216 P. 806 | Mont. | 1923
prepared the opinion for the court.
This action was brought by the plaintiff to recover an assessment levied to pay the costs of improvements within a rural improvement district, paid under protest. A general demurrer to the complaint was sustained. The plaintiff elected to stand upon his original complaint and judgment was entered against him. He appeals from this judgment.
The complaint alleges that he is the receiver of the First National Bank of Billings, Montana, a national banking association organized and existing under and by virtue of the laws of the United States, and during all of the .times mentioned in the complaint is and was a mandatory of the government of the United States; that on or about the twenty-first day of February, 1920, as such receiver he became the owner of certain real property within Yellowstone county, Montana, which property is described in the complaint; that on the twenty-ninth day of August, 1921, the board of county commissioners of said county adopted a resolution wherein a special assessment was levied against all of the aforesaid property for the purpose of defraying the expenses of improvements constructed in rural improvement district, designated No. 10, of said county of Yellowstone; that at no time between the fifth day of March, 1921, and the twenty-ninth day of August, 1921, had any act been performed to create said special improvement district No. 10; that the amount levied against said property was the proportion of the whole cost as the area of the said property bore to the entire area of the district and was divided into a series of payments payable each year; that the levy for the year 1921 amounted to the sum of $1,128.87, which sum was paid under protest to prevent the treasurer of said county from imposing the statutory penalty for delinquent taxes and from selling said property to satisfy the same.
The complaint does not disclose when the various steps were taken required by the statute for the creation of the special improvement district in question. There is no suggestion that
Two questions are raised by the appeal for our consideration: May real property within a special improvement district, belonging to a national banking association, be impressed with a lien for' the cost of improvements in such district, to the same extent as other property within such district? May the board of county commissioners make a special improvement district levy for the cost of improvements, after the Act has been repealed under which the district was created and the improvements made, there being no saving clause in the Act repealing? We will consider these questions as fully as we can under the facts directly alleged or which may be reasonably inferred from the complaint.

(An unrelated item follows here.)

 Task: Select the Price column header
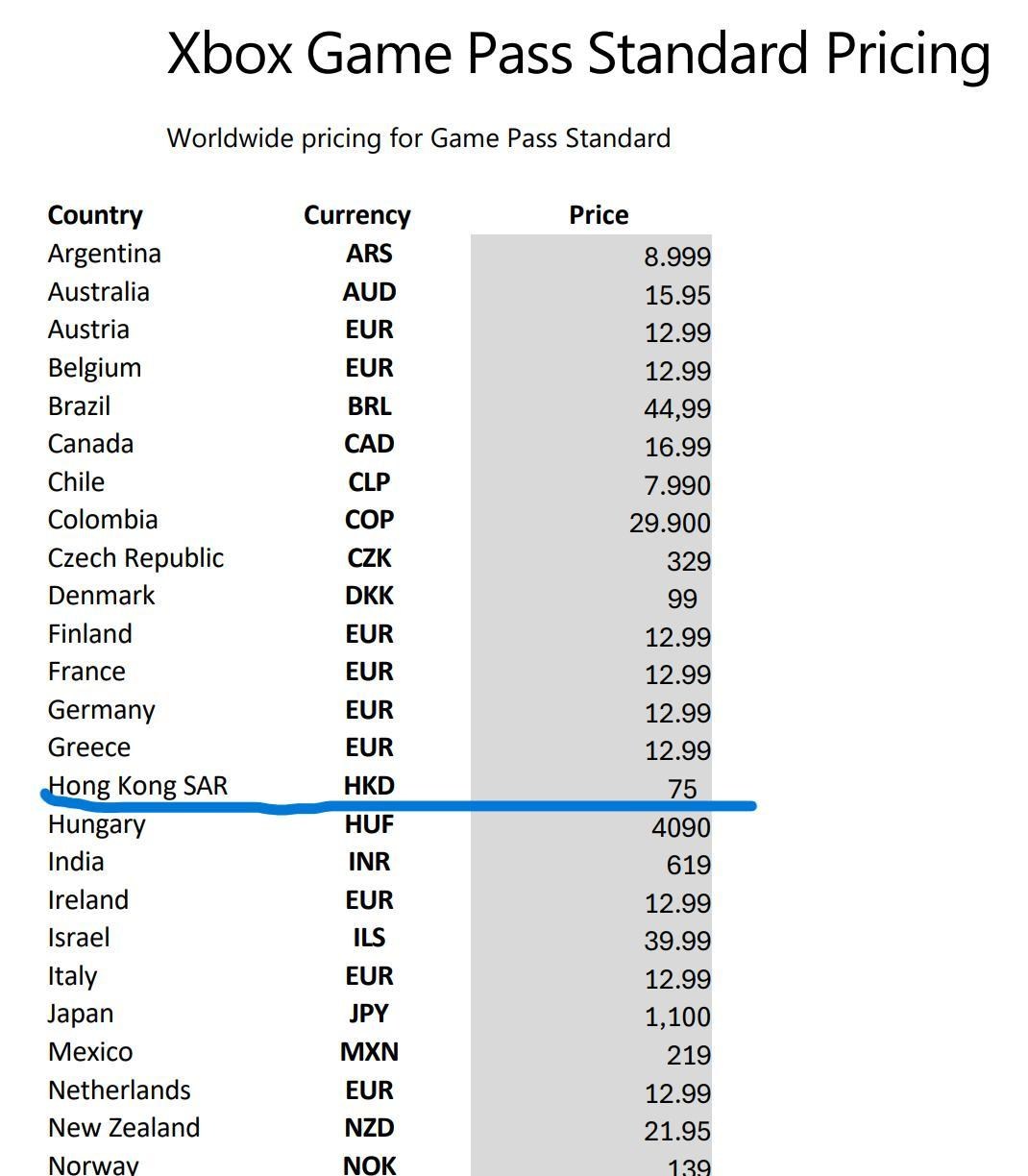pyautogui.click(x=599, y=215)
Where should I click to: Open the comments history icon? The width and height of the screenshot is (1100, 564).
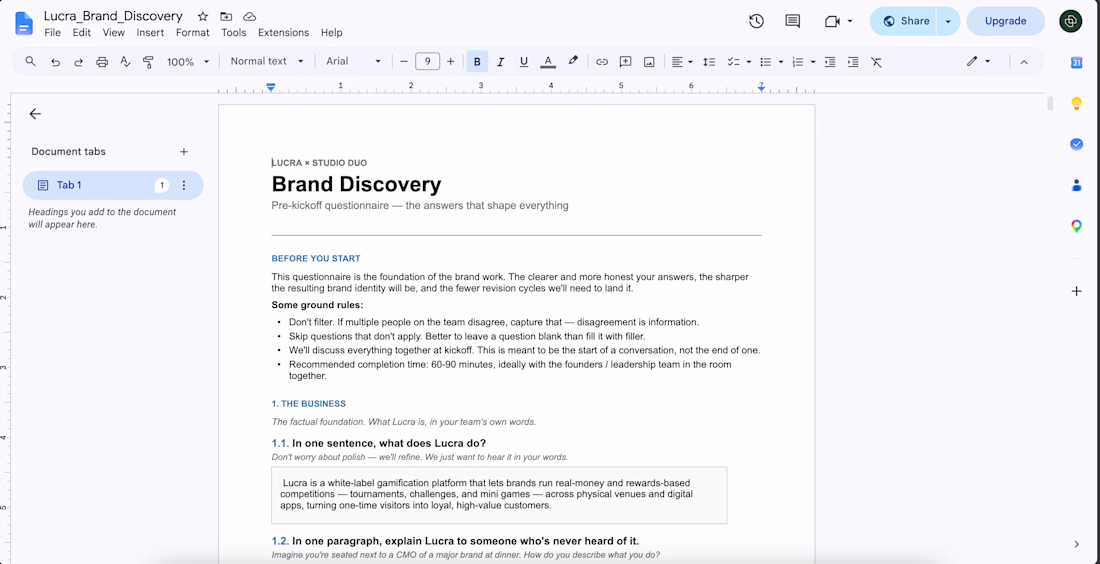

It is contended on behalf of the plaintiff that the first question must be answered in the negative. This question appears to be one of first impression. No contention is made that the situation is altered by reason of the fact that the bank to which the property belongs is in the hands of a receiver. The plaintiff cites Rosenblatt v. Johnston, 104 U. S. 462, 26 L. Ed. 832 [see, also, Rose’s U. S. Notes]. This case holds that property and assets in the hands of the receiver of a national bank in legal contemplation still belong to the bank. “The bank did not cease to exist on the appointment of the receiver.”
It is contended that a national banking association is a mandatory of the government and therefore exempt from assessment for the cost of the improvement. The exemption must exist at the time of the adoption of the resolution of intention to create the district. A mandatory of the government which may perchance acquire property within an improvement district after the resolution of intention cannot claim the exemption provided for in the statute. The property of a government instrumentality, such as a postoffice or government agricultural experiment station, may be exempt from assessment, as was held to be the case in Ford v. Drake, 46 Mont. 314, 127 Pac. 1019. It is not necessary in this case for us to say when the government must acquire its property, with reference to the time of creating the district, in order to be entitled to the exemption, recognized in that case. But, unless the conditions of the statute are complied with, the exemption, if any, must be based upon other grounds. If the statute creates any exemption from assessment, it can only be by virtue of full compliance with all of its conditions. Since the plaintiff does not allege that the property in question was excluded from liability for the levy in the resolution of intention, or that he acquired the property prior to the
It has been held by this court that the owner of property within a special improvement district cannot sit by and see improvements made benefiting his property and increasing its value, and then, .after such improvements are made, refuse to pay for the same. (Power v. City of Helena, 43 Mont. 336, 36 L. R. A. (n. s.) 39, 116 Pac. 415.) The complaint, as we stated before, does not disclose when the improvements were made. If he acquired his property prior to the making of the improvements, he is liable for the cost for the reasons stated in the Power Case. If he acquired his property after the improvements were made, he could not free it from liability to bear its proper part of the cost, even though he be a mandatory of the government. This is true, in spite of the provision in the law that a specific lien does not attach to the land until after the assessment is made. The liability for the lien is there as soon as the improvement is made. (Dougherty v. Miller, 36 Cal. 83.)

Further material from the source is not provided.